Childrens Etiquette

Back to School Etiquette

It is that time of year again when those of us with school-age children turn our thoughts to the start of a new term. As you wave your little darlings off in their shiny new shoes and wrinkle free uniform, it is useful to bear in mind some of the etiquette rules that will help the school year run more smoothly.

1. Good manners start at home

The best way to ensure that your child displays good manners at school is to teach and model them at home. Children should be encouraged to say ‘please’ and ‘thank you’, use correct table manners and not interrupt when others are speaking.

As they get older, introduce your children to other aspects of etiquette such as mobile phone and social media etiquette. Children are more likely to behave properly online when they know what is expected of them. So, it is important to invest some time into teaching them to slow down and think about their posts, comments, texts, and e-mails is crucial.

2. Show respect for the teacher

Effective communication between parents and teachers is essential to make sure that any issues are addressed before they escalate. Use the teacher’s preferred mode of communication, whether this is email or a written note in your child’s record book.

If you have an issue with a teacher, do not badmouth him or her in front of your child and be careful of what you say to other parents. Always follow the school’s communication guidelines and don’t ask your child to text you in their lunch break if mobile phones are not allowed. 

3. First impressions count

Did you know that it only takes seven seconds to form a first impression? Ensure that the new school year gets off to a good start by encouraging your child to make eye contact, speak clearly and wait for her turn.

Personal presentation is key part of the impression we make on other people. Children should be taught to keep their uniform neat and tidy, with buttons done up properly and shirts or blouses tucked in. Long hair should be tied back and school rules on jewellery, make-up and other adornments need to be observed at all times.  

4. Organisation is key

Most schools will issue a list of essential supplies to parents and pupils ahead of the start of term. Make sure that you leave enough time to purchase all necessary items so that your child is not left trying to squeeze himself into a grown-out blazer on the first morning of school.

Set a good example by always handing in permission slips and other paperwork on time and being punctual when attending parent-teacher meetings and other school activities. It is important that children learn to respect other people’s time and not to keep them waiting.You can help your child be more organised by encouraging him to develop good habits such as packing school and PE bags the night before.

5. Be kind to others

In many ways schools are a microcosm of wider society and it is vital that children learn to respect each other’s differences. Bullying, whether verbal or physical, should never be tolerated and could lead to disciplinary action being taken. 

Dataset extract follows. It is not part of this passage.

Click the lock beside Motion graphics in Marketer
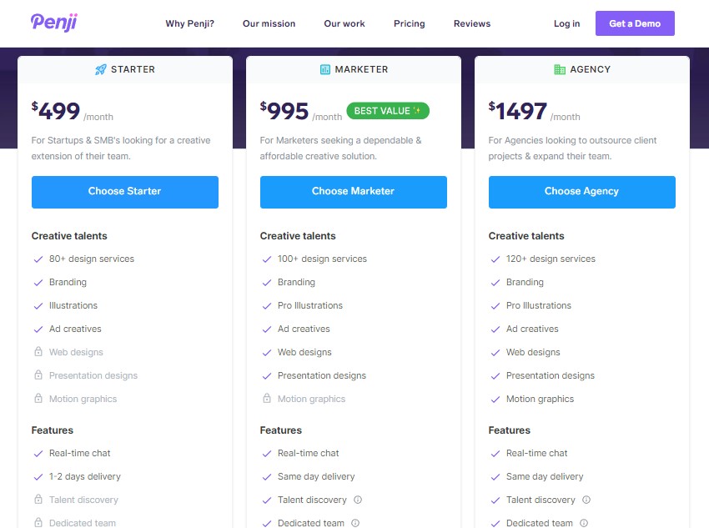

Young children can be self-centered and need reminders about putting themselves in someone else’s shoes. Encourage your child to think before saying something unkind and to take the time to consider how she might feel if someone said it to her. Be a good role model and try to be nice and considerate to people you interact with in your day-to-day life.

Helping your child develop the good manners that contribute to lasting friendships, will not only make her school days more pleasant it will also equip her with life-long social skills that boost her self-esteem and happiness.